Defendant was convicted in the District Court of the Third Judicial District, Salt Lake County, of theft and possession of a stolen vehicle. The Utah Court of Appeals affirmed the convictions, and this court granted certiorari. Defendant contends that the trial court erred in (1) instructing the jury it could convict defendant of both theft and possession of the same stolen vehicle; (2) admitting evidence obtained without a search warrant; and (3) refusing to grant a mistrial after a conversation between a juror and a prosecution witness.
In June of 1981, a distinctive 1973 Ford Mustang was reported stolen from State Auto Sales.
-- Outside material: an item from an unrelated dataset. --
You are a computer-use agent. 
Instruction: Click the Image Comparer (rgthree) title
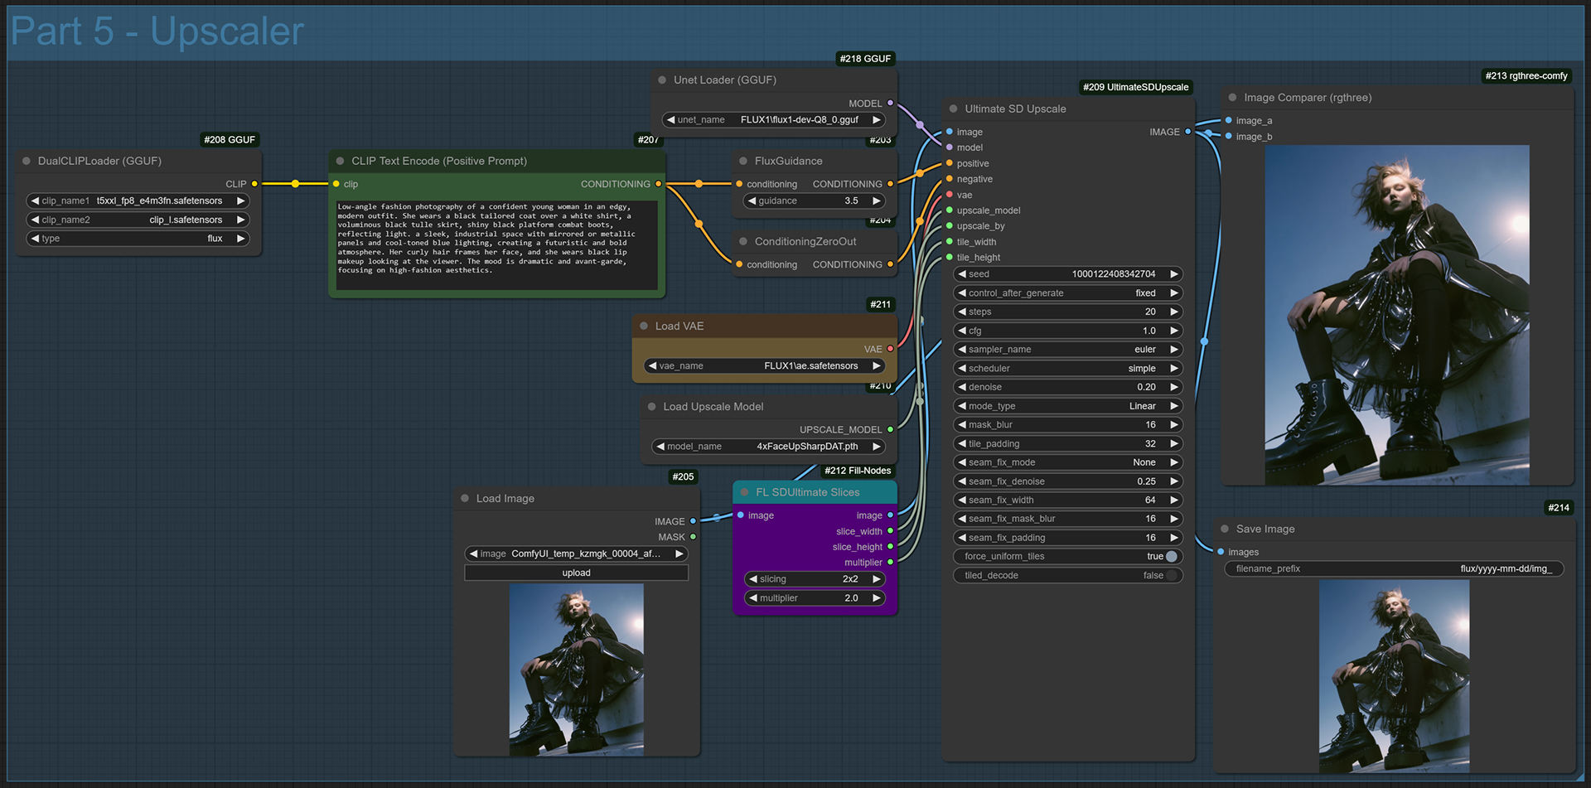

The theft allegedly occurred when a salesman allowed defendant, who had visited the car lot and spoken with the salesman on two previous occasions, to take the car for an unaccompanied test drive. Defendant failed to return the car or pay for it. In May of 1985, the same salesman saw defendant at another car sales showroom. He obtained defendant's name and address and relayed that information to William Padilla, the owner of State Auto Sales. Mr. Padilla could not locate the exact street address, but did observe a Mustang he believed to be the stolen car parked on the street within a couple of blocks of the address. Mr. Padilla noted the license number and called the police.
Shortly thereafter, Detective Robison, in response to Mr. Padilla's call, observed the Mustang parked in front of what proved to be defendant's home and ascertained through state licensing records that the Mustang was registered in defendant's name. Detective Robison also checked the vehicle identification number (VIN) listed with the state for the vehicle's registration and was informed that Mr. Neil Hailes had purchased the car in 1973 and registered it through 1975; the next registration entry for the VIN was to defendant.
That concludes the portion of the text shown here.